• **Task instructions**: Reproduce word for word the stretch of the audio drama review from "Being unfamiliar with" through "Who Killed Kennedy).".

━━━ Exercise passage

Being unfamiliar with the historical period, I occasionally lost my way among the political and interpersonal manoeuvrings, but this is an enjoyable tale. It’s not really what Russell T Davies would call a “celebrity historical” because, with the exception of the infamous assassin John Wilkes Booth (Paul Dubois), the story deals with lesser-known individuals such as Clara Harris (Lysette Anthony), who was a witness to the murder of President Lincoln. Honest Abe himself never appears. In the CD extras, writer Ross reveals that other killings under consideration for the period setting were the shootings of John Lennon and John F Kennedy (though I’m glad the latter wasn’t used, as this subject has already been covered in the novel Who Killed Kennedy).

Philips is in fine form as Dr Knox, a character who has mellowed - just a little - with age since we last met him. The way is left open for the character to return, but probably in a younger body. Is this a cunning contingency plan in case the 84-year-old actor finally pops his clogs before the next story is made?

The ending itself is surprisingly lacklustre, but make sure you keep listening after Part Four’s closing theme... which you’re bound to do anyway, because of the CD extras.

━━━━━━
━━━ Source data

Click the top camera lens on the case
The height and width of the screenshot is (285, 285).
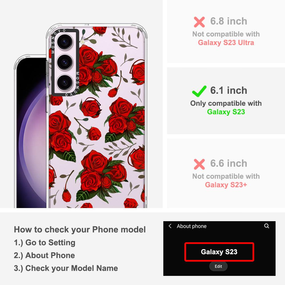(65, 42)
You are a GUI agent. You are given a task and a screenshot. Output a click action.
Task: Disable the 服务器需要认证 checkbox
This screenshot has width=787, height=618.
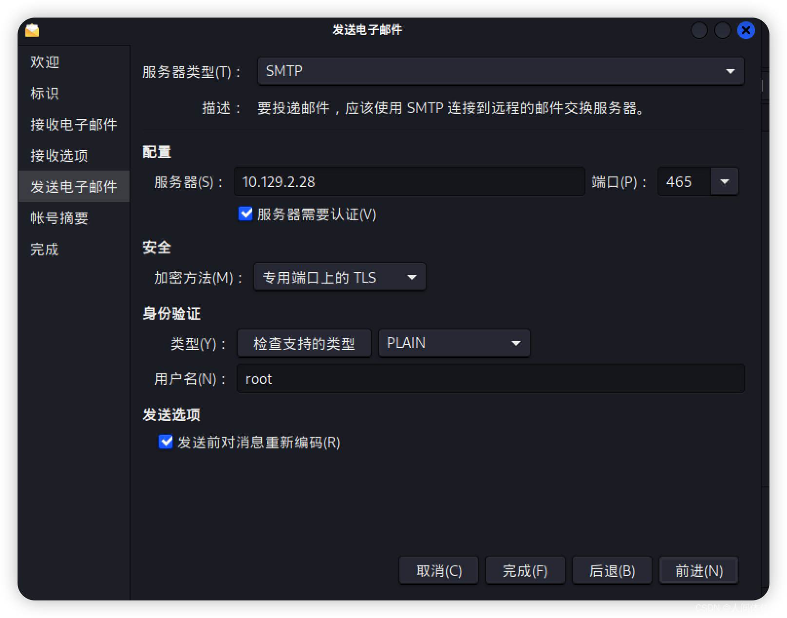[x=245, y=213]
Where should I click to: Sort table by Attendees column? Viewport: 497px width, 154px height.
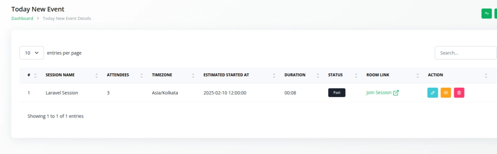coord(141,75)
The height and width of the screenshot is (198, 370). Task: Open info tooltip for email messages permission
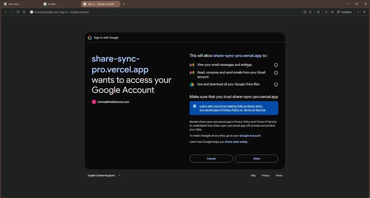[276, 65]
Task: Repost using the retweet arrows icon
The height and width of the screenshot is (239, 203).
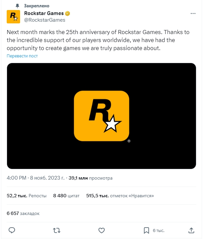Action: coord(57,230)
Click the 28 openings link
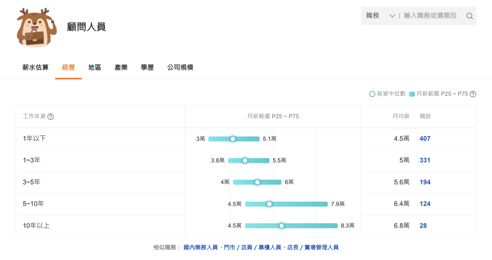Viewport: 492px width, 260px height. click(x=423, y=226)
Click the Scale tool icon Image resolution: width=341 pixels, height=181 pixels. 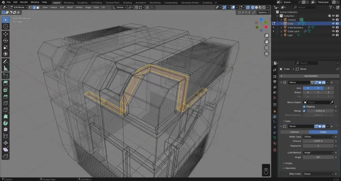pos(6,47)
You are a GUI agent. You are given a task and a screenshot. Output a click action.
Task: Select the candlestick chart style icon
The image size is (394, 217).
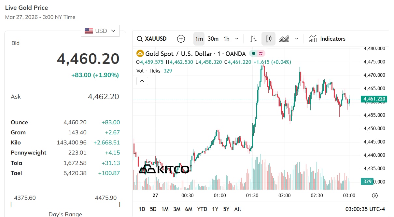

━━━━━━

• **Answer section**:
Being unfamiliar with the historical period, I occasionally lost my way among the political and interpersonal manoeuvrings, but this is an enjoyable tale. It’s not really what Russell T Davies would call a “celebrity historical” because, with the exception of the infamous assassin John Wilkes Booth (Paul Dubois), the story deals with lesser-known individuals such as Clara Harris (Lysette Anthony), who was a witness to the murder of President Lincoln. Honest Abe himself never appears. In the CD extras, writer Ross reveals that other killings under consideration for the period setting were the shootings of John Lennon and John F Kennedy (though I’m glad the latter wasn’t used, as this subject has already been covered in the novel Who Killed Kennedy).